Aziraphale looks up sharply, sputtering, “Five minutes!?” But the other angel is already too far away to bother answering, if he even heard at all. Aziraphale shuffles his papers together in a rush and places them in a desk drawer before gathering up the folder left by Uriel and starting quickly towards the lift. 
Honestly, he thinks as the lift door opens, I don't expect them to like the situation, but this is ridiculous. He steps in and presses the button to take him to the first floor. It's as close to “neutral” as exists in the building shared by Heaven and Hell with the exception of the lobby.
As the lift begins the long drop down, he flips open the folder and scans through the pages. They’re basic audience request forms, followed by a contractual agreement to refrain from all hostilities including but not limited to maiming, dismembering, beheading and spontaneous combustion. The section on the request form where it's meant to indicate the reason for the meeting has been left blank. Aziraphale checks the signatures, but doesn't recognize a name in the messy scrawl. 
He assumes that Shax took up the role of Grand Duke. She seemed quite ambitious… though perhaps she would have taken on Dagon’s responsibilities on the Dark Council and the Lord of the Files would have moved into the coveted position. Either way, it didn't make much difference which demon was in the seat. They were all cut from the same cloth. 
Something in him twists at that thought. Not all, he amends. There were exceptions to every rule. 
As the lift approaches the first floor, he straightens his bowtie, adjusts his coat, rolls his shoulders back. He lets just a little bit of Heaven's Grace shine in his skin, not too much, but enough to remind whoever it is he is meeting just who it is they're dealing with. He's not just an angel who spent most of his years on earth. He's not the Angel of the Eastern Gate of Eden. He's no Cherubim or Principality. He is The Supreme Archangel of Heaven. With that, the lift doors open.
A hall with several gray doors greets him. The gray tile floor is accented by intricate patterns of black and white. At the end of the hall, the largest door is flanked by angelic guards on one side, and a pair of mid-level demons on the other. Standard procedure for any officially sanctioned meeting of the representatives of Heaven and Hell. 
Aziraphale approaches the door quickly. His internal clock indicates that he is three minutes late. He tells himself that there's nothing wrong with making Hell wait a few minutes, though. After all, with how they run things Downstairs, waiting is surely quite familiar to them. 
With a nod to the angels, who respectfully nod in return (at least the lower angelic ranks don't seem to hold the same ire towards him as the upper ranks), Aziraphale pushes open the door and enters the room- 
His heart literally stops beating, the physical functions of his corporation all stalling as his mind freezes, attempts to re-process what he is seeing, and fails miserably. There must be a mistake, or someone is playing a great bloody joke, or SOME other explanation that makes who is seated before him, lounging at the head of the table with his legs up like he owns the place, make sense. 

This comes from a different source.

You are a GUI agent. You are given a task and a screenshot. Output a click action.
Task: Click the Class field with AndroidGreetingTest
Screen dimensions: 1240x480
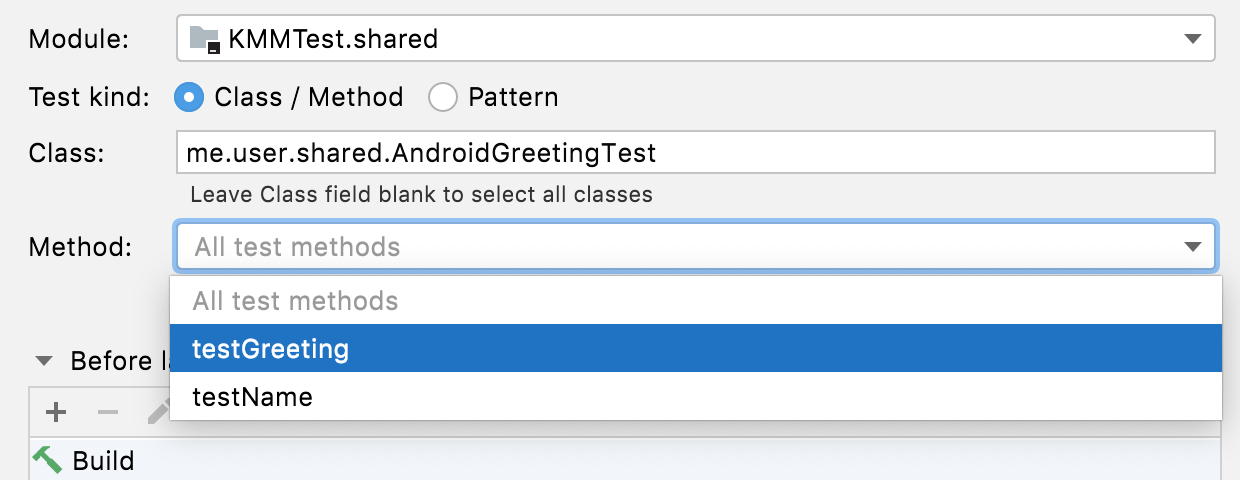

It doesn't make sense. It can’t make sense. 
Aziraphale finally finds it in him to choke out, “Crowley??”  
“Don't think I've ever seen you so speechless, angel,” Crowley drawls, uncrossing his ankles and uncoiling from his chair, every bit the Serpent. “Something got your feathers in a twist?” 
Aziraphale tries to take in the demon as he steps around the table. There's so much to take in, though, that Aziraphale finds it difficult to even look at him. He forces himself to anyway. His gaze is immediately drawn to Crowley’s wings in their full manifestation. Even folded tightly against his back, they're huge and lustrous, shining like polished obsidian. It’s clearly a statement. And so is the rest of his appearance. He has a black metal circlet on his head, two curling horns giving the illusion of Crowley himself having horns. His dark red hair is longer than it has been in years, curling around his shoulders. Aziraphale can see black snake skin on the sides of his neck, disappearing under the collar of his shirt and reappearing on the back of his hands. And at the ends of his fingers he's got claws, for Heaven's sake. His gaze travels back to Crowley's face, to his eyes, hidden behind his usual dark lenses, and then, unbidden, to his lips. His eyes snap down, but he knows Crowley saw. 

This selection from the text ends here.